That’s all that remains from a failed experiment to assign every student a laptop at Hoboken Junior Senior High School. It began five years ago with an unexpected windfall of stimulus money from Washington, D.C., and good intentions to help the district’s students, the majority of whom are under or near the poverty line, keep up with their wealthier peers. But Hoboken faced problem after problem and is abandoning the laptops entirely this summer.
“We had the money to buy them, but maybe not the best implementation,” said Mark Toback, the current superintendent of Hoboken School District. “It became unsustainable.”
None of the school administrators who initiated Hoboken’s one-to-one laptop program still work there. Toback agreed to share Hoboken’s experiences so that other schools can learn from it.
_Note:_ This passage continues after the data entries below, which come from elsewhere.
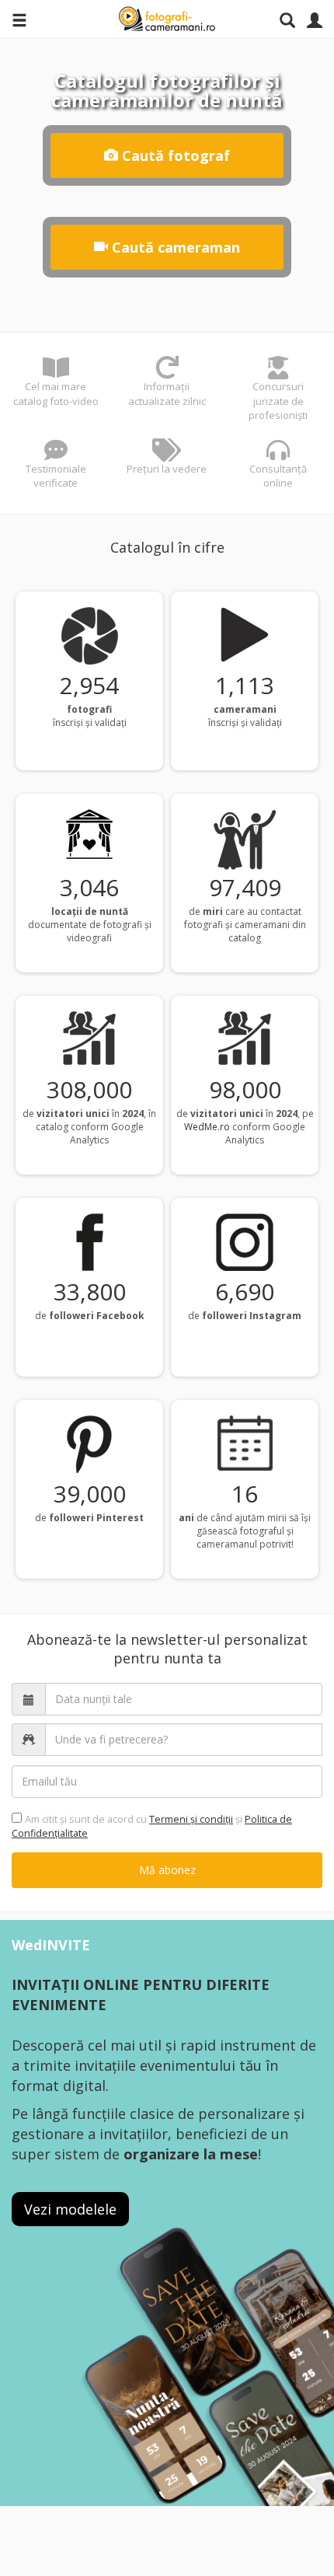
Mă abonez (167, 1869)
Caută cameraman (174, 247)
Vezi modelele (70, 2209)
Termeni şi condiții (191, 1819)
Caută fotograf (174, 155)
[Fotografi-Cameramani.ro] (167, 19)
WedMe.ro (207, 1126)
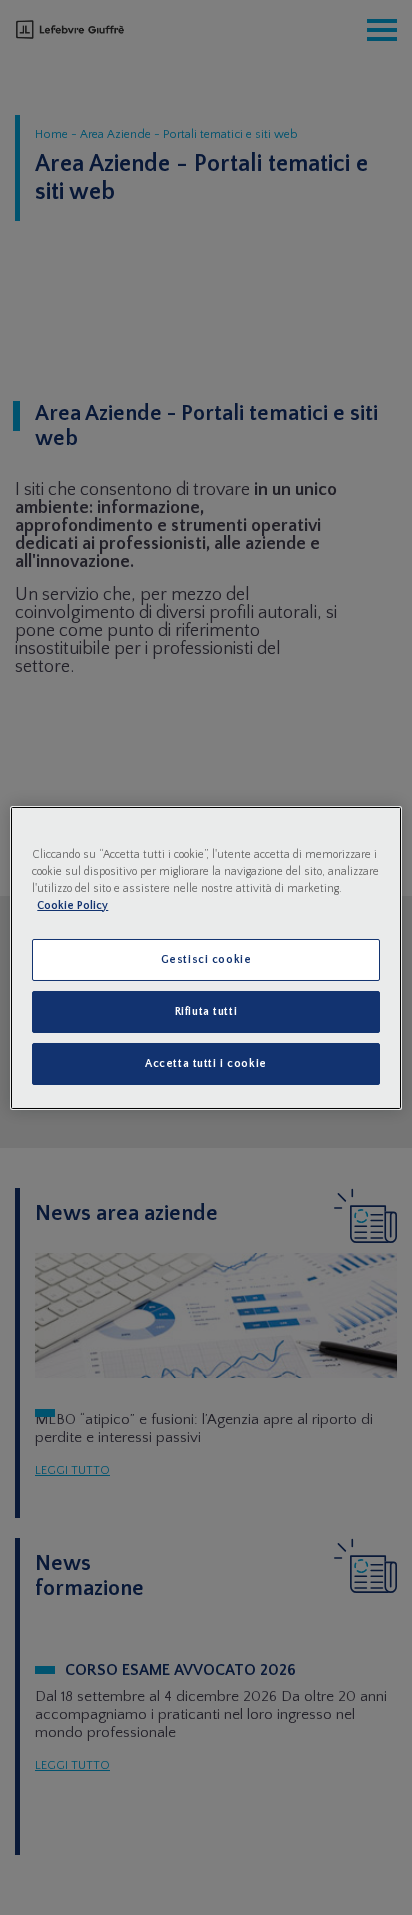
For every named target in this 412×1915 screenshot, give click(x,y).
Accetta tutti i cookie (206, 1063)
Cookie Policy (72, 905)
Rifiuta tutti (206, 1011)
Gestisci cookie (206, 959)
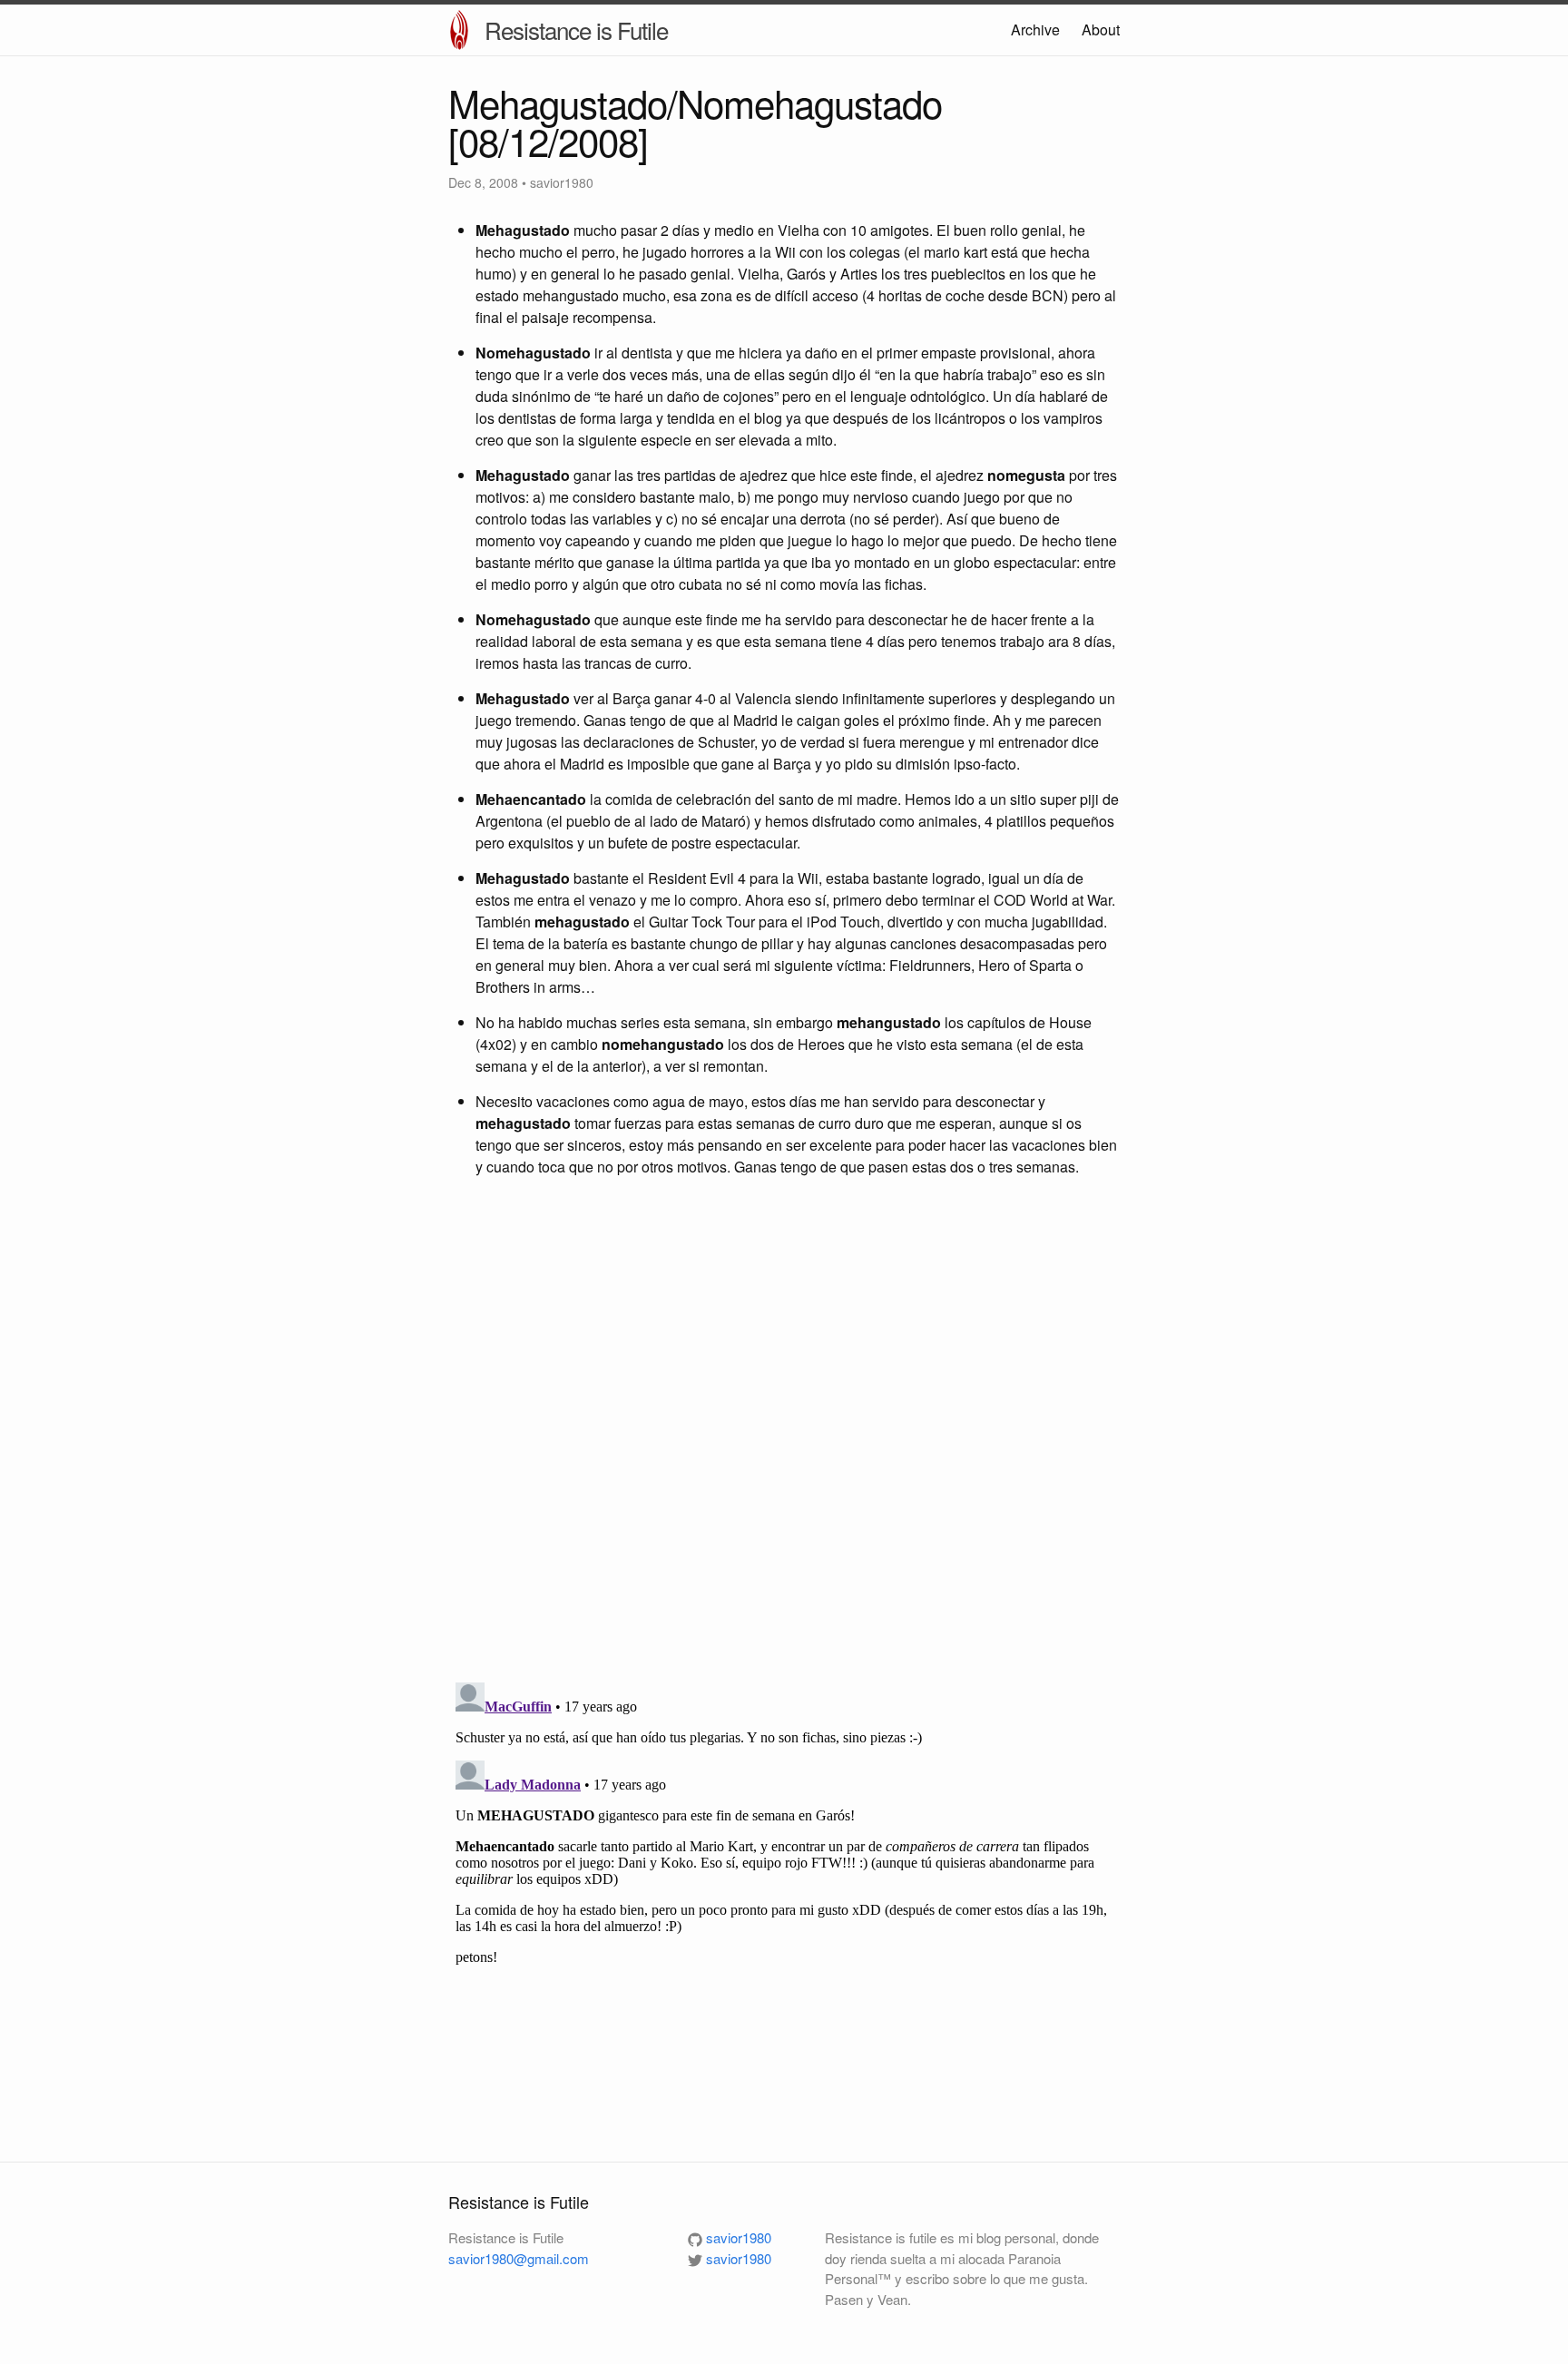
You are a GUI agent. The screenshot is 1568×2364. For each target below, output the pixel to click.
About (1101, 29)
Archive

Despite tight budgets, superintendents and principals around the country are cobbling together whatever dollars they can to buy more computers for their classrooms. This year alone, schools are projected to spend almost $10 billion on education technology, a $240-million increase from 2013, according to the Center for Digital Education. Educational technology holds the promise of individualizing instruction, and some school systems, like Mooresville, N.C., and Cullman, Ala., have shown impressive student learning gains. But districts like Los Angeles and Fort Bend, Texas, which jumped on the tech trend without careful planning, had problems when they gave a laptop or tablet to every student and are scrapping them, too.